= Quality Records =

Canadian record label

Quality Records was a Canadian entertainment company which released music albums in Canada on behalf of American record labels. They also released recordings by Canadian artists.

The company operated between 1950 and 1985 with offices in Toronto. The company also ran from 1990 to 1998 as "Quality Special Products" with Offices both in Canada and the United States.

==History==

In the 1950s and 1960s it was commonplace for American labels without Canadian branches to lease their recordings out to Canadian-based labels that would release the songs on their behalf north of the border. Quality was one of the largest and most visible of these companies; aside from the Quality brand itself, several other sister labels such as Reo were employed for this purpose. US labels distributed via Quality included Essex Records, Chess Records and Sun Records. As a result, it was through Quality that Canadian audiences first heard the music of Bill Haley and His Comets, Chuck Berry, Carl Perkins, Jerry Lee Lewis, Johnny Cash and other early rock and roll artists.

Bobby Gimby's song "Canada" as sung by the Young Canada Singers was released in 1967 as a 45 rpm single by Quality on behalf of Canada's Centennial Commission. It set a sales record for Canadian single releases.

Stompin' Tom Connors recordings made by CKGB radio in 1967 were pressed by Quality Records and distributed by Connors himself.

The company won in the category of Best Company for Canadian Content at the Gold Leaf Awards of 1970 and the Juno Awards of 1971.

In the mid-80s, Quality Records replaced K-tel International as a distributor of various artist compilations in Canada,
most notably with the Rock series (Rock '85, Rock '86, etc.) and 'This is Music' series.

It closed down in 1985. However, in 1990, it revived as Quality Music & Video for new recordings, notably Dan Hill's 1991 album Dance of Love and Timmy T's number 1 pop hit "One More Try". However, it folded again in 1997 & a selection of the US catalog rights were sold to Warlock Records, a New York-based record label that acquired the catalog numbers of Sleeping Bag Records. Quality also had some of its domestic artist releases distributed through Critique Records and Popular Records in the United States for their compilations, including the "Dance Mix USA" series.

In the 90's Quality Records rebranded as Quality Special Products,
Quality Records along with MuchMusic put out the Dance Mix series from 1990 to 1997.
Quality Records folded in 1997 in Canada shortly before their American branch folded in 1998.

The Dance Mix series was rebranded MuchDance in late 1997 after Much's contract with Quality Records expired.

==Subsidiary==
A small article appeared in the 27 June 1970 issue of Billboard, informing that Quality Records had set up a new label, Celebration.

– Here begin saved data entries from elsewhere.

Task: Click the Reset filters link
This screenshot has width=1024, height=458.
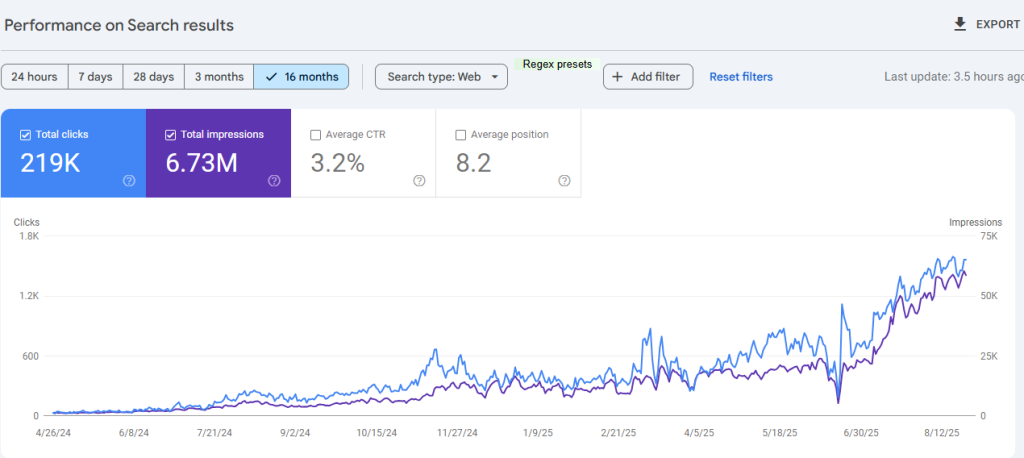Action: tap(740, 77)
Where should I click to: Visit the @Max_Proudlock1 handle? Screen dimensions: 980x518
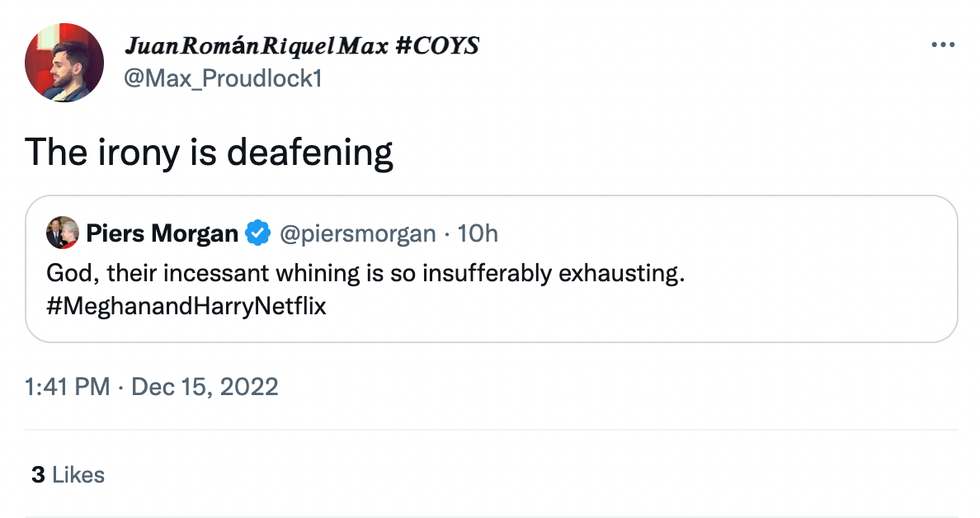coord(222,78)
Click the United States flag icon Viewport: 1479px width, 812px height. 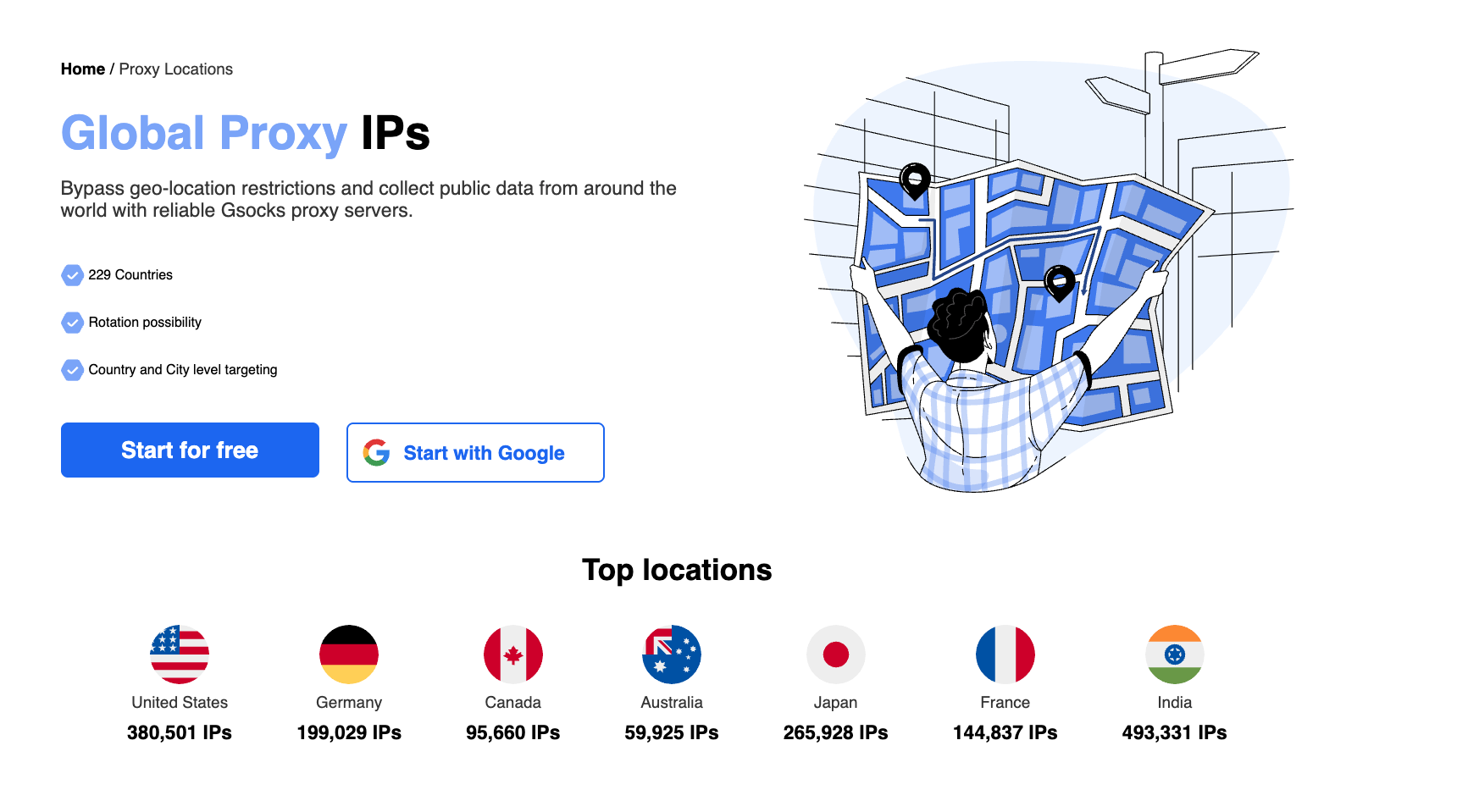(x=180, y=655)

The name came from a promotion magazine of theirs which was edited by Mel Shaw. He was also named as the man who would coordinate the new label and handle its promotion. The fledgling label kicked off with "Love is All" by Montreal artist Patrick Norman.

Skyline Records was closely associated with Quality Records. It was formed in the 1970s by producer John Driscoll. It served as an outlet for some of his projects which included disco singer Karen Silver, rock band Vehicle and Madcats.

==Distributor==
In addition to its own Quality label, Quality also distributed for the Birchmount, and Celebration labels and the independent Broadland, Kanata, MWC (Music World Creations), and Reo labels.